It’s always interesting to see new and innovative means of robot locomotion. At the recent “Innovation Japan 2011” conference researchers from Osaka University unveiled the Omni-Crawler, which is aimed at changing the way both robots and people move.
The Omni-Crawler’s movement is provided by Omni-Balls, an Osaka University creation that moves in all directions, not unlike a swivel caster. The Omni-Ball is simpler and sturdier in design however, making it far more robust than its office chair counterpart.
Several of these Omni-Balls are attached to the crawler, and wrapped in a rubber tank tread like gripper material. The resultant motion is predictably omnidirectional, though we’re guessing you figured that out already thanks to Osaka University’s naming conventions.

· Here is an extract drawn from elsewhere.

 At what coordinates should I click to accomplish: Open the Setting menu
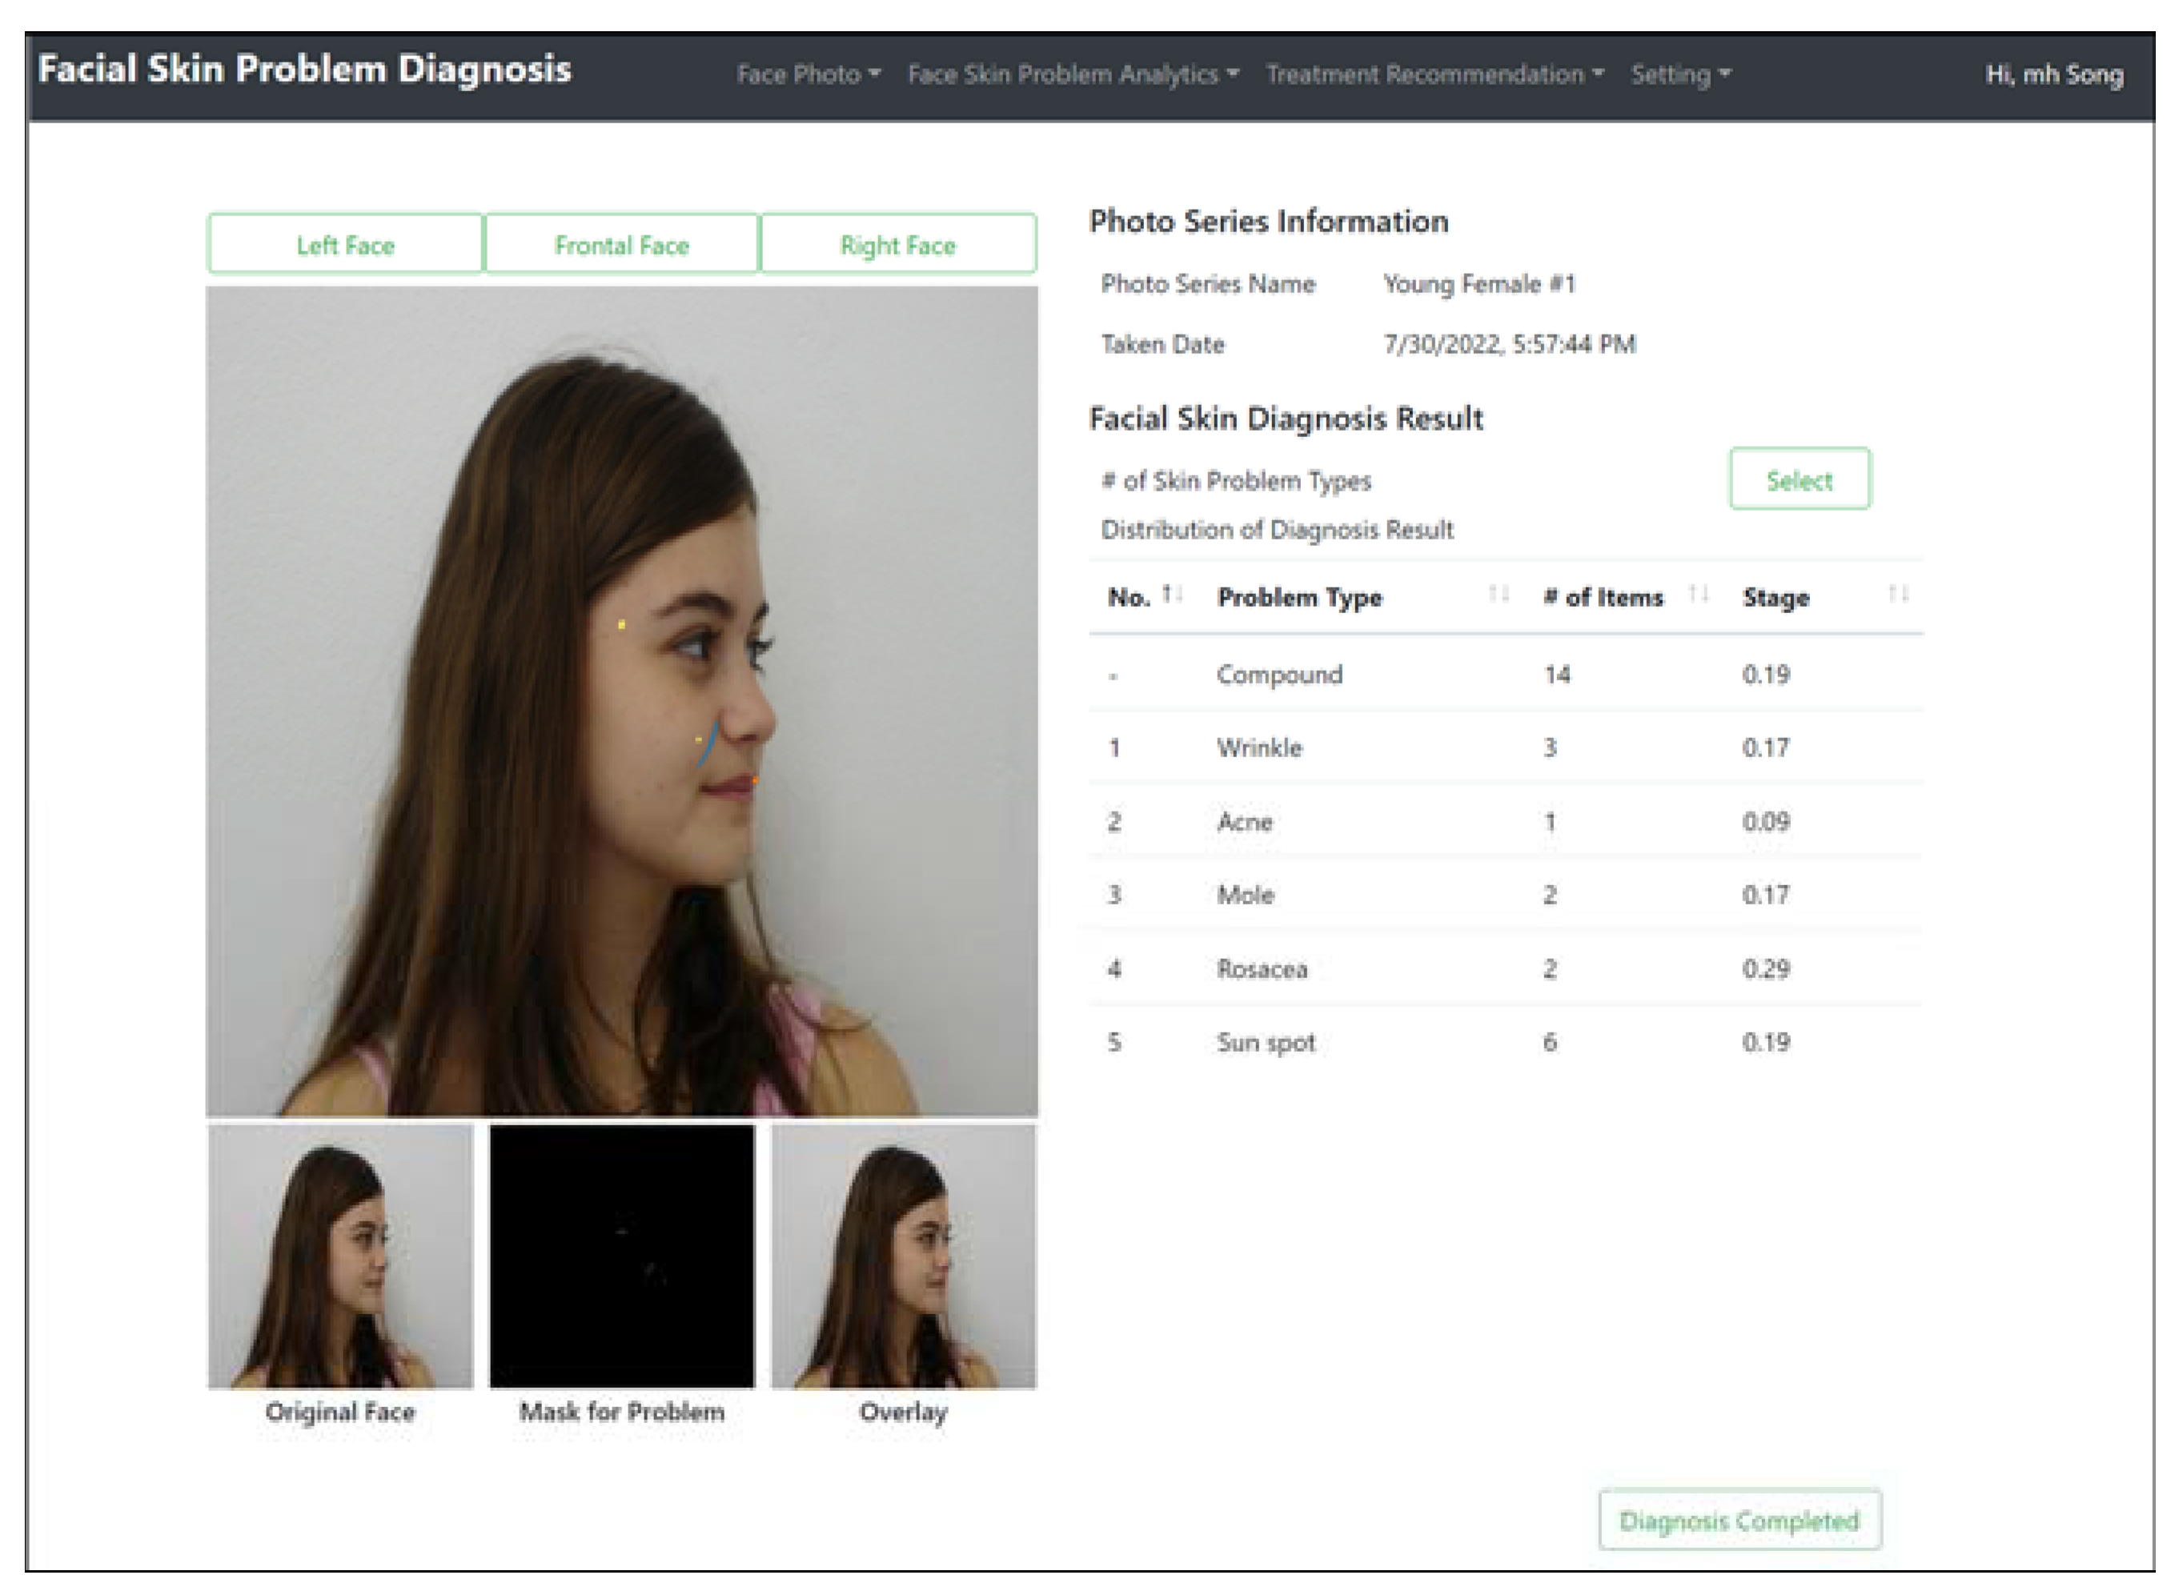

While we’re not sure this technology will be making it into production cars any time soon, we would certainly be OK with having an RC Omni-Crawler to play around with in the office.
Stick around after the break to see a short video of the Omni-Crawler in action.
[via BuildLounge]
[youtube=http://www.youtube.com/watch?feature=player_embedded&v=BTp2UAaihaI&w=470]
So much awesome in one video
The odometry in this thing will be a pain (as in all treaded robots). As soon as you turn, you’re lost
take an average of both treads?
That’s not so easy to do. You can know the velocity of each tread easily, but as to where the actual centre of rotation of the vehicle will be, that’ll depend a lot on the slipping motion and the ground contact.
It’s a pain for odometry, yep, and would have made robots 15 years ago useless, but we have sensors now that make odometry massively less necessary than it was.
Stick an IMU + digital compass on the bot, and possibly augment it with a couple of ground facing cameras doing optical-flow (e.g. two hacked mice) and you should be able to get a ‘go-anywhere’ bot that’ll know its position quite accurately.
Dead reckoning doesn’t work well to begin with.
Even with two regular wheels. If you try to turn 45 degrees and then drive 10 feet, but you actually slip a tiny bit and turn 35 degrees, you’re off by quite a bit.
So you’re best using absolute methods like SLAM or GPS (depending on the size of your environment).
who needs an odometer when there’s GPS to track your path…?
As long as you can see the sky (and enough GPS satelites) and as long as you have military grade GPS receiver.
Or a galileo connection, which by the time this hits market will probably be better then milltary GPS.
With todays microprocessors and optical camera’s, you could even track based on known visual enviromental points too. (as some firms are looking into to for getting more precise mobile phone positioning for AR use).
Looks great, but I’m confused by the singularity when the omniball is resting with the transverse axle pointed vertically. It seems like motion in only one direction would be possible (you see this briefly when the guy is rolling the ball with dots around). I’m not sure how to avoid the singularity without adding some sort of third gimbling axis – perhaps driving a single spherical ball with three drive wheels (a la Ballbot). Still, pretty cool.
Paul — I think this page at Osaka University will make things a bit clearer (if I understand your question properly). There’s a tiny free-spinning wheel located at the problem spot:
http://www-hh.mech.eng.osaka-u.ac.jp/robotics/Omni-Ball_e.html
Ah ha. You are correct. Clever fella’s patched their vector field, thus avoiding the hairy ball problem. :)
what an extremely interesting concept. One question what happens when debris gets into the axis?
Give these guys the mars rover contract!
herd a bunch of gear grinding in that video but otherwise cool beans
the robot looks like it started off as a Archimedes screw type vehicle like the old Fordson Snow Devil.
http://www.pbs.org/wgbh/nova/robots/hazard/meetstar.html
This idea is not new http://www.youtube.com/watch?v=zBjlSJf4274&feature=results_main&playnext=1&list=PL647030F1EF318CCA
@xtreker15: this is not the same thing.
I can see how the treads are driven one way but not the other. Can someone explain?
I don’t get it either. In the demo of the omniball they only show one motor. driving perpendicular to the individual hemisphere rotational axis. I gather that that same motor axis is oriented along the long length of the treads in the robot in the video. How are they actuating motion on the perpendicular axis? (The axis that makes the treads move like tank treads)??
Just the same way that tank treads work, except on these the treads wrap around to the sides, and the whole tread can rotate.
I’ve been mulling over the idea of a gutter cleaning robot that could clamber around my steep roof (and yes I know about the Looj). One problem is keeping a good grip on the shingles to stop it slipping off, while maintaining good maneuvurability. This looks like a good approach.
You could incorporate a suction fan to create down-force, like those toy cars that can drive on the wall.